Ionophores stimulate prostaglandin and thromboxane biosynthesis

Abstract

The role of Ca in triggering PG and thromboxane synthesis was studied in several systems with ionophores of different ion specificities. Divalent cationophore A23187 [2-[(3.beta.,9.alpha.,11.beta.-trimethyl)-8-(2-pyrrolecarboxymethyl)-1,7-dioxaspiro[6.6]undecyl-2.beta.-methyl]-5-methylamino-benzoxazole-4-carboxylic-acid] stimulates PG and thromboxane production by washed human platelets in a concentration-dependent manner (0.3-9 .mu.M). A23187 also induces an antimycin A-insensitive burst in oxygen utilization which is partially blocked by 5 mM aspirin or 10 .mu.M indomethacin. Under these conditions, A23187 (up to 10 .mu.M) does not appear to damage platelet membranes since it does not cause appreciable loss of lactate dehydrogenase or .beta.-glucuronidase. Mono- and divalent cationophore X537A [lasalocid] stimulates platelet thromboxane B2 production and oxygen utilization, but monovalent cationophores nigericin, monensin A, A204 and valinomycin have no effect. Synthesis of PG E2, D2 and F2.alpha. by rat renal medulla mince is stimulated by 1 and 5 .mu.M A23187 without changes in tissue ATP content, lactate output or K+ efflux. X537A, monensin A and nigericin (all 5 .mu.M) stimulate PG output and K+ efflux from renal medulla, while 5 .mu.M valinomycin or A204 has no effect on either. None of the ionophores stimulates renomedullary PG production if Ca is omitted from the incubation medium.

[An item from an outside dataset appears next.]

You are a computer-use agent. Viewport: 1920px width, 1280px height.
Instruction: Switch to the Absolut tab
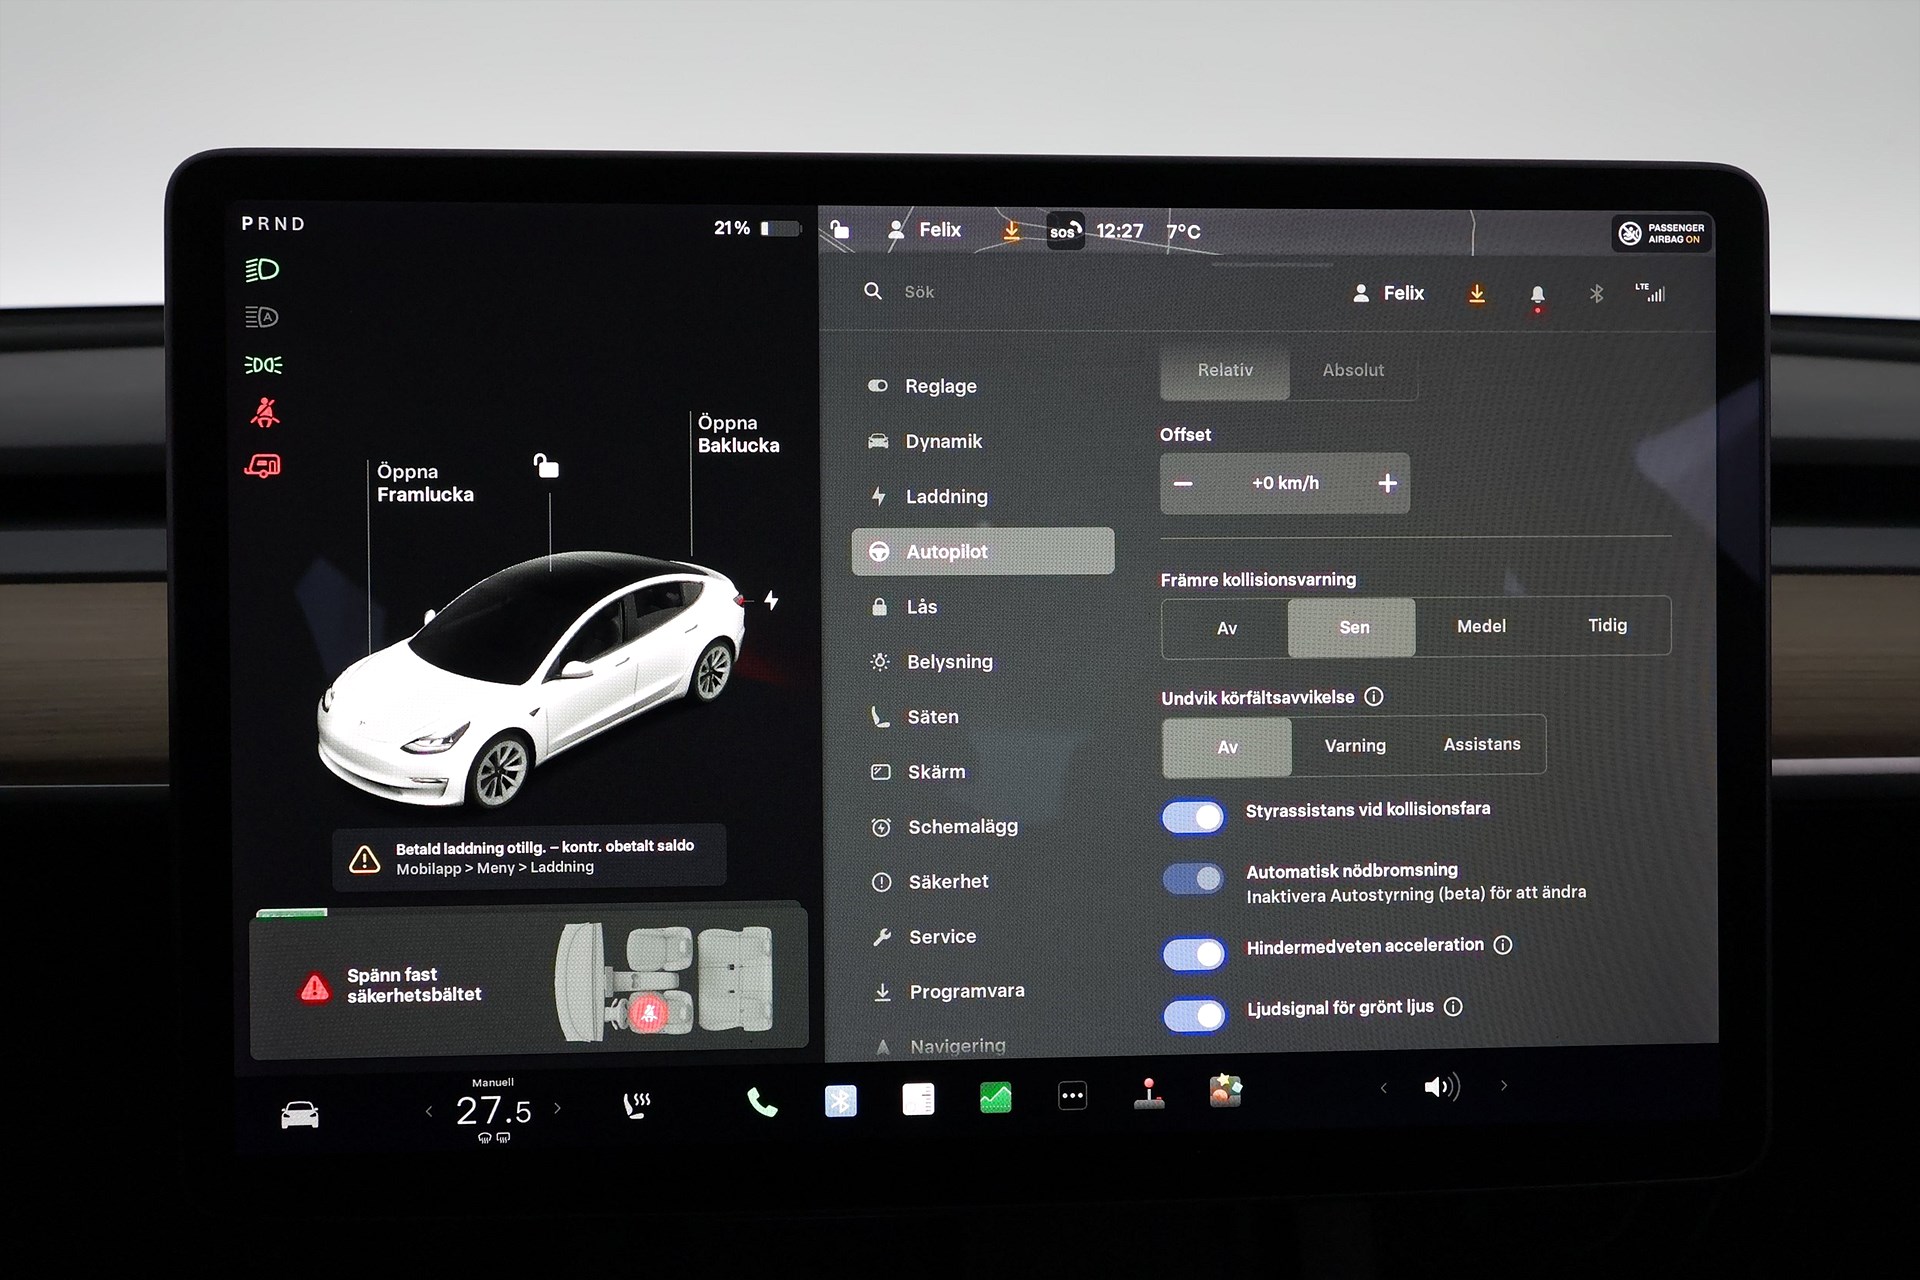point(1353,370)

A23187 stimulates PG production by human lymphoma cells, rat stomach and trachea preparations and guinea pig polymorphonuclear leukocytes. A major role for Ca2+ in stimulating PG and thromboxane biosynthesis is suggested, and PG and/or thromboxane release may partially mediate some previously described effects of ionophores on cells and tissues.